For Sites in California
AUTHORIZATION TO USE AND DISCLOSE INFORMATION FOR RESEARCH PURPOSES
What information may be used and given to others?
The study doctor will get your personal and medical information. For example:
1. Past and present medical records
2. Research records
3. Records about phone calls made as part of this research
4. Records about your study visits
Who may use and give out information about you?
The study doctor and the study stuff.
Who might get this information?
The sponsor of this research. “Sponsor” means any persons or companies that are:
1. Working for or with the sponsor, or
2. Owned by the sponsor
Your information may be given to:
1. The U.S. Food and Drug Administration (FDA)
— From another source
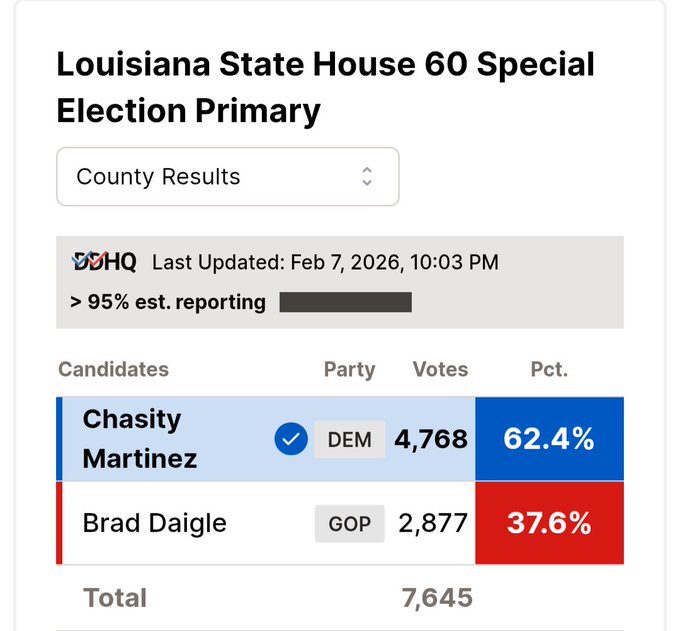Click the Votes column header
The height and width of the screenshot is (631, 680).
pyautogui.click(x=440, y=369)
2. Department of Health and Human Services (DHHS) agencies
3. Governmental agencies in other countries
4. The institution where the research is being done
5. Governmental agencies to whome certain diseases (reportable diseases) must be reported and
6. Institutional Review Board (IRB)
Why will this information be used and/or given to others?
1. To do the research
2. To study the results, and
3. To make sure that the research was done right
If the results of this study are made public, information that identifies you will not be used.
What if I decide not to give permission to use and give out my health information?
Then you will not be able to be in this research study.
You may withdraw or take away your permission to use and disclose your health information at any time. You do this by sending written notice to the study doctor. If you withdraw your permission, you will not be able to stay in this study.
When you withdraw your permission, no new health information identifying you will be gathered after that date. Information that has already been gathered may still be used and given to others.
Is my health information protected after it has been given to others?
There is a risk that your information will be given to others without your permission.
Authorization:
I have been given the information about the use and disclosure of my health information for this research study. My questions have been answered.
I authorize the use and disclosure of my health information to the parties listed in the authorization section of this consent for the purposes described above.